Газета прибавляет: "В публике, присутствовавшей на этом акте, многие соболезновали, что достопочтенный председатель комитета г. Новинский не осчастливил своим присутствием такое знаменательное событие Александрийской школы".
Для большинства читающей публики подобное "событие" представляет, в сущности, очень маленький факт, даже явление чуть ли не домашнее – и только. Мы, однако ж, попробуем, читатель, отнестись к нему несколько серьезно. Прежде всего, сам собою рождается вопрос: кто сочинил для "шестнадцатилетних" девиц такую нескладную и бестолковую "прощальную песнь"? Сперва, признаюсь, я погрешил было на г. Новинского: должно быть, мол, потому-то он и "не осчастливил события", что вздумал подшутить над ним юмористическими виршами. Но, по зрелом размышлении, мне пришлось выкинуть из головы эту догадку. Тогда я ударился в другую крайность: я предположил, что "с благодарною хвалою воздали хвалу" сами "шестнадцатилетние" девицы или, по крайней мере, одна из них. В таком случае мне оставалось только "со страхом на волненье смотреть вдаль" и думать: чему же учили в школе этих девиц и следовало ли торжествовать их выход из-под "покрова" в жизнь, где, конечно, они уже не будут "согреты любовью ихнего солнца" за подобное младенческое упражнение в виршах? Но в силу того, что я всегда стою на стороне молодого поколения и все его вины возлагаю на старших, мне и эту догадку хотелось бы выбросить вон. Так назовите же нам, пожалуйста, гг. представители Александрийской школы, настоящего творца "прощальной песни", которого я считаю вполне достойным моим соперником... по юмористическому приему. Не отрицаю, что в детстве и мне случилось подносить поздравительные стишки... бабушке; но я помню также, что их тщательно, бывало, редактировали мои домашние, чтобы не сконфузить будущего веселого поэта; при том же я никогда не рискнул бы и сам читать их публично. Мы, писатели, часто удивляемся той огромной массе бездарных и нелепых стихов, какою постоянно бывает запружена любая из наших редакций; но что же в том мудреного, если иная школа, не сумев выучить своих питомцев даже толком владеть русским языком, торжественно поощряет в то же время их детское бумагомаранье. Без шуток, я нисколько не удивлюсь, когда одна из названных "шестнадцатилетних" девиц принесет к нам в редакцию свои стихи и "младенческим гласом" попросит напечатать их... О, гг. Водеников, Попов и Эзелев! не можете ли хоть вы удержать девиц от такого бесполезного моциона?

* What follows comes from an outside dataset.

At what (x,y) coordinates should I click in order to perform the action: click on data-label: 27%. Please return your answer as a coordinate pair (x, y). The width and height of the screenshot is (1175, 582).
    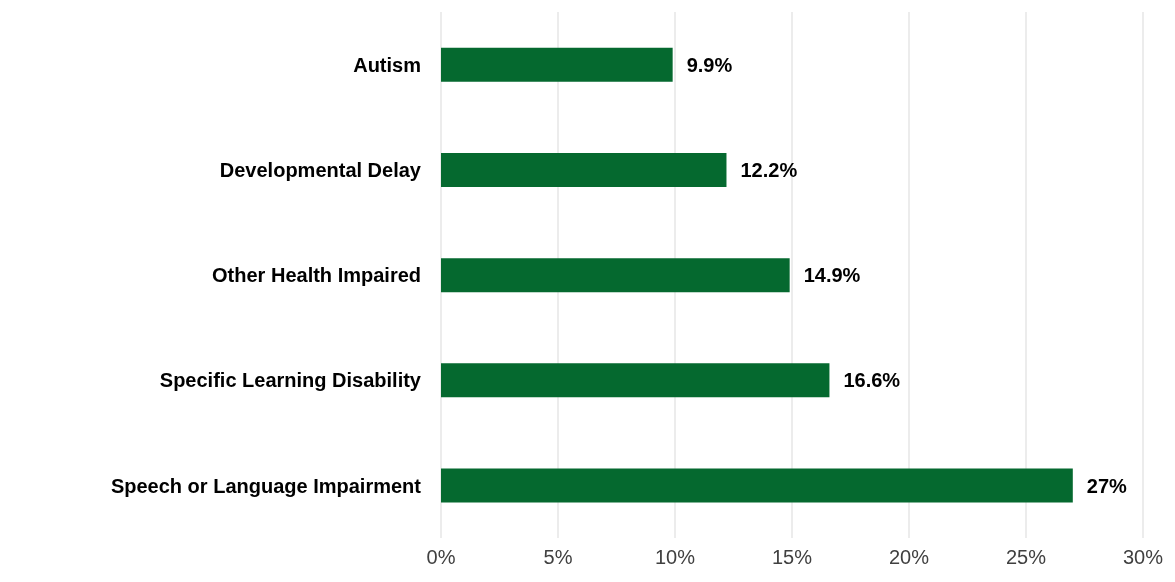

Но я постараюсь сейчас утешить вас, г-жи бывшие воспитанницы Александрийской школы: не одни вы способны являться перед публикой с чем попало,– есть у нас и такие писатели. Вы, наверно, расхохочетесь до слез, как и мой читатель, когда я познакомлю вас со следующей выдержкой из корреспонденции г. Немировича-Данченко:
"Часа через два мы были в Пьетро – новая беда, поезд только что ушел. В станционном доме помещений нет – оставайтесь под открытым небом.
– А это у вас что такое? – обращаемся мы к начальнику станции, указывая на длинный ряд товарных вагонов.